Constant-sum games as a way from non-cell autonomous processes to constant tumour growth rate

A lot of thinking in cancer biology seems to be focused on cell-autonomous processes. This is the (overly) reductive view that key properties of cells, such as fitness, are intrinsic to the cells themselves and not a function of their interaction with other cells in the tumour. As far as starting points go, this is reasonable. But in many cases, we can start to go beyond this cell-autonomous starting point and consider non-cell-autonomous processes. This is when the key properties of a cell are not a function of just that cell but also its interaction partners. As an evolutionary game theorist, I am clearly partial to this view.

Recently, I was reading yet another preprint that has observed non-cell autonomous fitness in tumours. In this case, Johnson et al. (2019) spotted the Allee effect in the growth kinetics of cancer cells even at extremely low densities (seeding in vitro at <200 cells in a 1 mm^3 well). This is an interesting paper, and although not explicitly game-theoretic in its approach, I think it is worth reading for evolutionary game theorists.

Johnson et al.'s (2019) approach is not explicitly game-theoretic because they consider their in vitro populations as a monomorphic clonal line, and thus don't model interactions between types. Instead, they attribute non-cell autonomous processes to density dependence of the single type on itself. In this setting, they reasonably define the cell-autonomous null-model as constant exponential growth, i.e. \dot{N}_T = w_TN_T for some constant fitness w_T and total tumour size N_T.

It might also be tempting to use the same model to capture cell-autonomous growth in game-theoretic models. But this would be mistaken. For this is only effectively cell-autonomous at the level of the whole tumour, but could hide non-cell-autonomous fitness at the level of the different types that make up the tumour. This apparent cell-autonomous total growth will happen whenever the type interactions are described by constant-sum games.

Given the importance of constant-sum games (more famously known as zero-sum games) to the classical game theory literature, I thought that I would write a quick introductory post about this correspondence between non-cell autonomous constant-sum games and effectively cell-autonomous growth at the level of the whole tumour.

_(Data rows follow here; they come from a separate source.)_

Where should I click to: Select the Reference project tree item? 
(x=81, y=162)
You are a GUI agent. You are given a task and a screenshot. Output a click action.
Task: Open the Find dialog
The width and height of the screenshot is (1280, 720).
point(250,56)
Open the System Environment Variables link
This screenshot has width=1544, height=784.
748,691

Constant-sum games: from classic to evolutionary

Let’s start with some definitions.

In a two-player game in classic game theory, if player one plays pure strategy i and player two plays pure strategy j then they receive a payoff G_{ij} for player one and H_{ij} for player two. We might summarize this by writing (i,j) \mapsto (G_{ij},H_{ij}). In general, these two matrices G and H are arbitrary.

We call a game zero-sum if the gain of any one player are always balanced by the losses of the other. Mathematically, we say that G,H is zero-sum if G = -H, or equivalently G + H = 0.

From this, it isn’t hard to imagine what constant-sum games mean in classic game theory. It is when G + H = K where K is a matrix that has the same constant k in every entry. We might be even more specific, and say that this game is a k-sum game. Classic game theorists don’t usually distinguish between zero-sum and k-sum games because constant off-sets don’t matter, we could just as easily have given each player a base payoff of k/2 and then played a zero-sum game.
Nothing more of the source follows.